• [Source extract]
+ + + +

Mayor Scott: “One of our main concerns was the employees that we had working for us and where they would be 5 years later. We wanted to make sure they had equal benefits, equal pay, and equal opportunities. That’s turned out to be very true today, four years later. I think frankly they have much better opportunities in the wastewater and water industry.”

Dave Terry, a project manager for Rialto Water Services/Veolia, takes it one further, contrasting his 28 years in municipal employment to his conditions under the Partnership: “The big difference is tons of resources. More than I’ve ever had in my life. And as far as salaries, as far as retaining employees, I think all of that has actually gotten better for the employees. Their salaries have gone up, they’re more conscious. And safety is big. Safety trainings were quarterly in my city job, now they’re weekly.”

He described working in a municipal setting as “working in a box, with your ability to solve a problem only as good as the resources on staff or available through consultants.”

By contrast Terry said, the resources of a global provider are a call or an email away under the Partnership when issues arise. He also sees striking differences in the depth of the asset management approach under a funded 30-year structure in contrast to his municipal experience, and finally, says he enjoys using the full range of his professional training
and wearing many hats under the Partnership, where he had a more singular, limited role under city practices.

AND FINALLY, THE RIALTO FINANCIALS

In the words of Michael Gomez at Barclays, “If the job is done well and the financial architecture is well designed, you put it into place and you don’t hear much about it, and five years in, that’s where we are.” He continued, “Our investors would tell you it’s one of their best performing and favorite investments.”

Reviewed and affirmed as investment-grade every year by Fitch, the Rialto P3 structure has been described as the bones of a project financing, with a muni heart. The debt is secured by a lien on utility revenue, with no reach through to the infrastructure assets or general fund. Returns are fixed and flat for the life of the agreement, but risk-protected against unanticipated drops in revenue or cost spikes through a muni-like rate covenant.

+ + + +

• [Dataset]

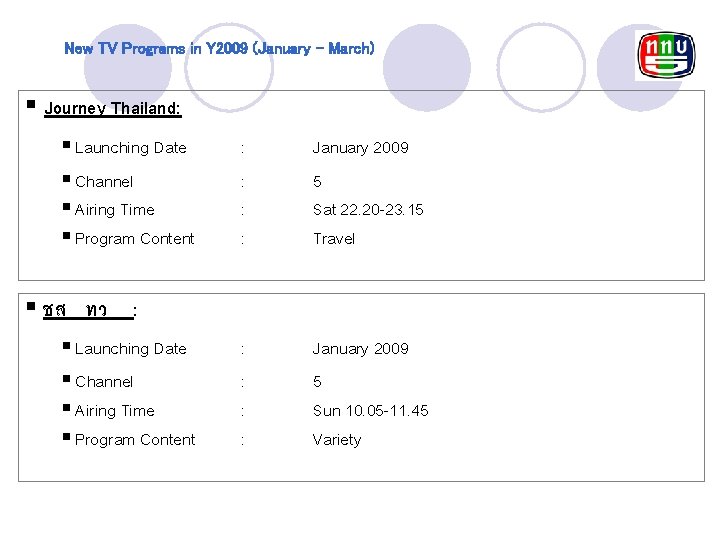Select the first 'Launching Date' label
This screenshot has height=540, width=720.
pos(130,148)
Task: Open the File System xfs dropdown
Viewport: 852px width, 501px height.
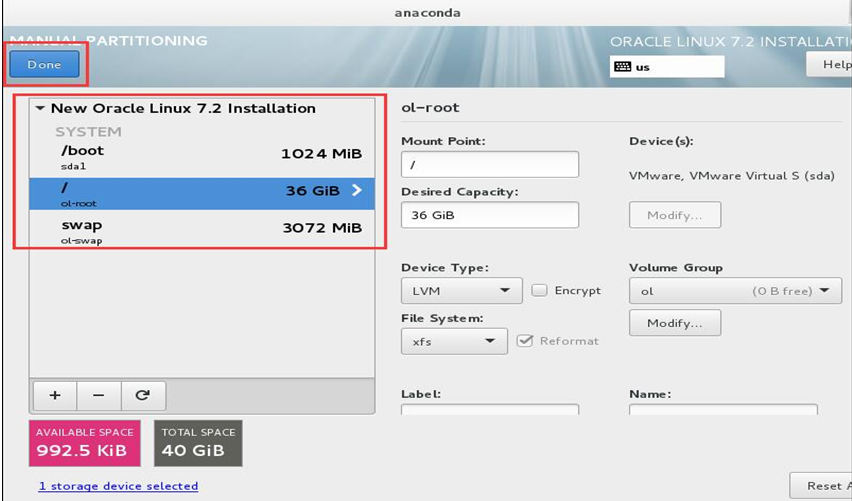Action: (454, 341)
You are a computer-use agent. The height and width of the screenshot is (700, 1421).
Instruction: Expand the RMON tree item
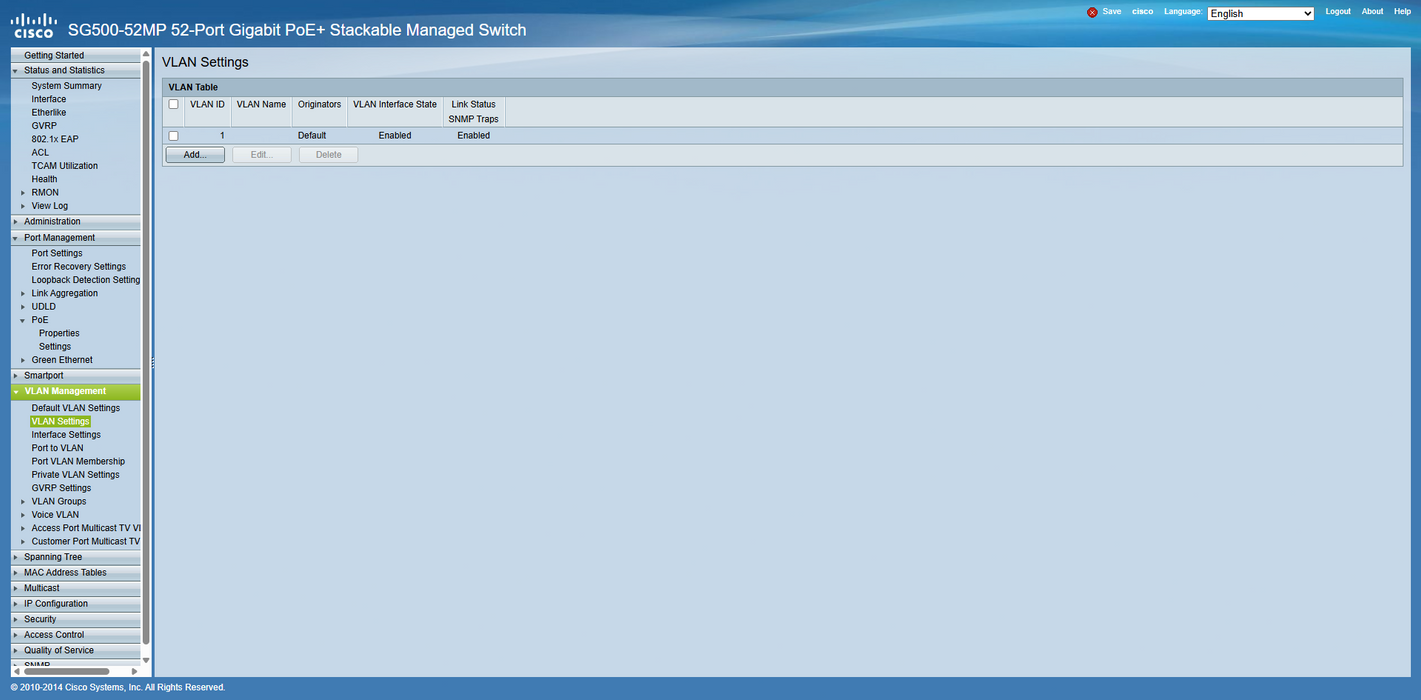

+ + + +

• [What you need to do]
A. Answer these questions using the Rialto excerpt.
(i) How often were safety trainings held in Dave Terry's city job, and how often are they held now?
(ii) Which agency reviews and affirms the Rialto P3 structure as investment-grade every year?
(iii) What secures the debt in the Rialto P3 structure?
B. Copy everything in the Rialto excerpt from "He described working" down to "under city practices.", and swap "consultants" for "outside contractors".

• [Task-by-task outputs]
A.
(i) Quarterly in his city job; weekly now.
(ii) Fitch.
(iii) A lien on utility revenue.

B.
He described working in a municipal setting as “working in a box, with your ability to solve a problem only as good as the resources on staff or available through outside contractors.”

By contrast Terry said, the resources of a global provider are a call or an email away under the Partnership when issues arise. He also sees striking differences in the depth of the asset management approach under a funded 30-year structure in contrast to his municipal experience, and finally, says he enjoys using the full range of his professional training
and wearing many hats under the Partnership, where he had a more singular, limited role under city practices.